Frank L. Wright
He was born 20 years before cars were introduced but Frank Lloyd Wright was "eerily prophetic in understanding how the car would transform the American landscape," reports Ingrid Steffensen in the New York Times (8/9/09). This understanding also manifested itself in his architectural designs, particularly "his masterpiece, the Guggenheim Museum in New York," whose spiral rotunda and ramps is "linked to the mundane parking garage." In fact, Wright had previously designed a parking garage that "was a giant, off-kilter layer cake of ramps, with concrete ribbons snaking around a central parking core."

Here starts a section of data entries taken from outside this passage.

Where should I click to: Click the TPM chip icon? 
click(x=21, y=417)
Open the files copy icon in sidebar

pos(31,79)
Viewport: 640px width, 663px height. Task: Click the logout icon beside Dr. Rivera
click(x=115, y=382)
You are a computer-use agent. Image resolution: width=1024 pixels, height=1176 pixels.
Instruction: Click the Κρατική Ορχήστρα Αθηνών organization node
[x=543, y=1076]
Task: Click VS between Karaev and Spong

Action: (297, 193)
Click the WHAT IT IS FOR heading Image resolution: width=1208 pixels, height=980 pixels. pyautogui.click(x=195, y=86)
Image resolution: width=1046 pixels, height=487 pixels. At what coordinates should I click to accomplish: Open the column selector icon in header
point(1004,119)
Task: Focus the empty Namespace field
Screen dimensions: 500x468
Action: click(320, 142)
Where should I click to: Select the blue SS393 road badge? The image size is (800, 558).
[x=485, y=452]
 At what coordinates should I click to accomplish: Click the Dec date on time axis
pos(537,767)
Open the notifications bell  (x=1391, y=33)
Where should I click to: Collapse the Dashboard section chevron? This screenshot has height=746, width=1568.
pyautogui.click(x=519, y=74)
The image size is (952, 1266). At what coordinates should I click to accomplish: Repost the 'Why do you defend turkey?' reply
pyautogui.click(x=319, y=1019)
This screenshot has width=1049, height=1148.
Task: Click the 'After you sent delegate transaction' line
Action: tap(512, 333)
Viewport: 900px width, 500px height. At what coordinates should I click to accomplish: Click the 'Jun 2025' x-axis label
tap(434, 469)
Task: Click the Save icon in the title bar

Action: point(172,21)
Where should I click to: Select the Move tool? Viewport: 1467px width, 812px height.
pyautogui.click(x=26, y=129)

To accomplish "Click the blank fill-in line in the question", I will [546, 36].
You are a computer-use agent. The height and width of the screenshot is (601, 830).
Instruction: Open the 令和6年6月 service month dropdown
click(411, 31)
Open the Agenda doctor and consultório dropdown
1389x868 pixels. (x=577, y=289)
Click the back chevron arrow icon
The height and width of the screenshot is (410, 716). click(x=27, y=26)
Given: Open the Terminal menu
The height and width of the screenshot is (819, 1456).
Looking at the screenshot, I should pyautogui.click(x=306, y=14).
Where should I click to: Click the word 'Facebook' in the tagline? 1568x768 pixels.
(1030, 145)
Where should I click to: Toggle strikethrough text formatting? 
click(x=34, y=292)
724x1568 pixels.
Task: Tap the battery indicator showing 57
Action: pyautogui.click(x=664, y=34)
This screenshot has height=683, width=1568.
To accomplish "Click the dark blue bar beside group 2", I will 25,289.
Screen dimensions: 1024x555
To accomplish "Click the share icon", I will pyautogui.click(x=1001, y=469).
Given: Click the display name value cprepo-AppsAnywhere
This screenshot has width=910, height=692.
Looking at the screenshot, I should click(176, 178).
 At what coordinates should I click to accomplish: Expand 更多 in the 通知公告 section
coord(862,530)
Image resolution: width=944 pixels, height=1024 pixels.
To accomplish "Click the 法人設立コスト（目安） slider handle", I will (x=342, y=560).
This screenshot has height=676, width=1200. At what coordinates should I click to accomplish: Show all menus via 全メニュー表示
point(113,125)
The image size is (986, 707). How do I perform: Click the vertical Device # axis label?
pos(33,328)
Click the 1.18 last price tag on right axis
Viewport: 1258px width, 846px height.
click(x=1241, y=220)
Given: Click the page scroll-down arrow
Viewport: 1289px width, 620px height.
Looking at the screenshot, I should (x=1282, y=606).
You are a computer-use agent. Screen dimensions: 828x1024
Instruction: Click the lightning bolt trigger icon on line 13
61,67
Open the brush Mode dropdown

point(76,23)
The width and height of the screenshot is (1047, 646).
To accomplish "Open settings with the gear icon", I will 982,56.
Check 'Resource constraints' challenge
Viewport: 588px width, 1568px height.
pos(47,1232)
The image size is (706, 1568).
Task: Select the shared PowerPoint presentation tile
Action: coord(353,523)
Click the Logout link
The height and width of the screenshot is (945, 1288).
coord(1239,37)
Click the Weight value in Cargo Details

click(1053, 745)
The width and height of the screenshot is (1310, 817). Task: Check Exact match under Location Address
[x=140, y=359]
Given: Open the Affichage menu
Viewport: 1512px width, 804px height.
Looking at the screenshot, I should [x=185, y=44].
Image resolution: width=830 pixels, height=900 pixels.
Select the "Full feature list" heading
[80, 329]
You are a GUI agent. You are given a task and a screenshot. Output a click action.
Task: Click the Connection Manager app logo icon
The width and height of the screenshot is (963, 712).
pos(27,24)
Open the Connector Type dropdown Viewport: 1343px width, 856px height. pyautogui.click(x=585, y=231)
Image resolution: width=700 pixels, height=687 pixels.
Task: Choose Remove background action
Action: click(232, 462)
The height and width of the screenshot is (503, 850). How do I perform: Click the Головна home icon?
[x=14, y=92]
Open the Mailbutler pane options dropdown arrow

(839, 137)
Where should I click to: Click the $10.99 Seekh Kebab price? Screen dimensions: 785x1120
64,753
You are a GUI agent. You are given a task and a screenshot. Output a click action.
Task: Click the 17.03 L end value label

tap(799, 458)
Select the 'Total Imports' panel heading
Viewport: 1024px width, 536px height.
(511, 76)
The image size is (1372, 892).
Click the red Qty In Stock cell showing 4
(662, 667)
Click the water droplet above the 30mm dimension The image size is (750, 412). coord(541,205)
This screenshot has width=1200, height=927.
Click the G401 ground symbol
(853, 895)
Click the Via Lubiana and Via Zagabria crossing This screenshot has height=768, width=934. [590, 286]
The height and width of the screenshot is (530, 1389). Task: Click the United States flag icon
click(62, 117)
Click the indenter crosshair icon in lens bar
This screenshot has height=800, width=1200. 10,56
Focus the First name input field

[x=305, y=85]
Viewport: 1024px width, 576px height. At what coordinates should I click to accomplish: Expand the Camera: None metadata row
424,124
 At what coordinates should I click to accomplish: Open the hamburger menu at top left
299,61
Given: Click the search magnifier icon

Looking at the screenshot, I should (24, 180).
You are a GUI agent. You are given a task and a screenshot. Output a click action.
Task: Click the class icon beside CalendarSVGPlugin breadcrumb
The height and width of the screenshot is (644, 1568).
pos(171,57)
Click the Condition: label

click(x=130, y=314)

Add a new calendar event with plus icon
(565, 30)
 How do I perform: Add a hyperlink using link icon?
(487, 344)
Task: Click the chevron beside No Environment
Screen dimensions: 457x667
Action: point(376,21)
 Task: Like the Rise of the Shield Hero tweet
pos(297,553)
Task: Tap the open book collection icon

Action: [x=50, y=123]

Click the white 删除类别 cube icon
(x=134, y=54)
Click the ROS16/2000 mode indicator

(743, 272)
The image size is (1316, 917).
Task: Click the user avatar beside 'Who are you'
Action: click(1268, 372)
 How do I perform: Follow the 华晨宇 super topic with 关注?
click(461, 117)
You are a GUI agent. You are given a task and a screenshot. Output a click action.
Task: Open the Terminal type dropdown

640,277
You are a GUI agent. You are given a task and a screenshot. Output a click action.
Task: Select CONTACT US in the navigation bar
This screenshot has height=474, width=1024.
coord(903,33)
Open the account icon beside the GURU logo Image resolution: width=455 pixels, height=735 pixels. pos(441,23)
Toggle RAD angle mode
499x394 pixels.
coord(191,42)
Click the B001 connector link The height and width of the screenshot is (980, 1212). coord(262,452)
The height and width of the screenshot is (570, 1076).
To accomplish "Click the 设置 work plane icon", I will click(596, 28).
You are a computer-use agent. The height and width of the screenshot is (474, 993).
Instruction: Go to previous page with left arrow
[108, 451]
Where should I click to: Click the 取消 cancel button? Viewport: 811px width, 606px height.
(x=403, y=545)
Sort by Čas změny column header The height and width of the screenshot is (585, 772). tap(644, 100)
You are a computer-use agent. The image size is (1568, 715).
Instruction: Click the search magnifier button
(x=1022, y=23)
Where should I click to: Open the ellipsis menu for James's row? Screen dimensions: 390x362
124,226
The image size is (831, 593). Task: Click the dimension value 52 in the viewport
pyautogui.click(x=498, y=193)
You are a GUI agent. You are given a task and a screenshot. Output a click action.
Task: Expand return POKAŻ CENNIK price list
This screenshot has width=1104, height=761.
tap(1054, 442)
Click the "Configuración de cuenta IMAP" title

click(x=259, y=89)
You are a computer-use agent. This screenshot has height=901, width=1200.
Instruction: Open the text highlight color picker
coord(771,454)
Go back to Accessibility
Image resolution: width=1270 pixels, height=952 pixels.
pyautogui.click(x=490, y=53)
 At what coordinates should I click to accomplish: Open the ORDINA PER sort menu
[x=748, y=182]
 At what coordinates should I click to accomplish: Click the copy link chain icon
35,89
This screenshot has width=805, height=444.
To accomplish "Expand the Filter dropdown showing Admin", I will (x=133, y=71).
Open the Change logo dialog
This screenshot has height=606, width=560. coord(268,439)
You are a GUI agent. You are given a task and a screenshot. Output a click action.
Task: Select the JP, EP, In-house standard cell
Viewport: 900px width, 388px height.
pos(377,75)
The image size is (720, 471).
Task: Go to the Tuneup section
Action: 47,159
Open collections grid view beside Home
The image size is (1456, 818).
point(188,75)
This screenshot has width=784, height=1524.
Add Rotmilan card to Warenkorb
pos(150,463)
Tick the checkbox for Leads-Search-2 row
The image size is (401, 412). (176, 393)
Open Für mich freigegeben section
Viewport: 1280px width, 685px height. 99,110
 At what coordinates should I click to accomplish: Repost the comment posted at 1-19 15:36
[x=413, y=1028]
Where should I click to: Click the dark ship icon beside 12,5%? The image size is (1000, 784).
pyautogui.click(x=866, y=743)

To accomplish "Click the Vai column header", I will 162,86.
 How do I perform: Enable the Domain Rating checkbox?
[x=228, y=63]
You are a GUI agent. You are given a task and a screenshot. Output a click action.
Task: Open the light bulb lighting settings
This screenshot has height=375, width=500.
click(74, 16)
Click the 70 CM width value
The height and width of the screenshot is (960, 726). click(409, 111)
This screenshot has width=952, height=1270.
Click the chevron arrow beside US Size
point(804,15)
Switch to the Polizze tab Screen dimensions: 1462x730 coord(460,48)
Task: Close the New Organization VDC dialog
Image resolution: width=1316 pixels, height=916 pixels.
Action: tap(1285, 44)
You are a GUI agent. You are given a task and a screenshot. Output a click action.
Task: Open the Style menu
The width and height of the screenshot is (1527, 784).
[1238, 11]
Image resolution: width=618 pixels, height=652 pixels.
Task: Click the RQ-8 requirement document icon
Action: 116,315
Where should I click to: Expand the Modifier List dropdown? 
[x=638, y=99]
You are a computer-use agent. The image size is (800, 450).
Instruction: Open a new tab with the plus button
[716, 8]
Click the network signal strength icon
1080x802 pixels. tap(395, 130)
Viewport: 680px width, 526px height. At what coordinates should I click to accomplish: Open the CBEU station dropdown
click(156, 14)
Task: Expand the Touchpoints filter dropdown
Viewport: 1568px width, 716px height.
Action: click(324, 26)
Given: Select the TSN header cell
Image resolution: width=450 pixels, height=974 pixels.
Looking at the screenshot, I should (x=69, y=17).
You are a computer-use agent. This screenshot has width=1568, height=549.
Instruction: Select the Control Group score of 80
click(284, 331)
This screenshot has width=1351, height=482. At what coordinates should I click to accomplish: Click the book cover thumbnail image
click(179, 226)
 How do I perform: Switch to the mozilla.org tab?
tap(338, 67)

Wright’s idea was "that visitors should take an elevator to the top of the ramp inside the Guggenheim, and then allow gravity to help them in their gentle centrifugal descent as they admired the artistic scenery … the smooth forward motion and interrupted spatial flow of the ramps are an architectural equivalent to automotive motion … Like a highway for art, the Guggenheim’s ramps … created a new viewing paradigm in formed by our shared American love for life experienced through the windshield."
Wright, whose first car was a 1909 K Stoddard Dayton roadster, thought cars would doom urbanism because they would "decentralize the American way of life." He designed the first house, the Robie House in Chicago, with a three-car garage in 1909, well before cars "became a ubiquitious accessory to American homes. He also coined the term carport and often incorporated them in his modest homes of the 1930s." The Guggenheim is currently presenting a retrospective of his work, "Frank Lloyd Wright: From Within Outward," to note both the 50th anniversary of his "death and the opening of the Guggenheim."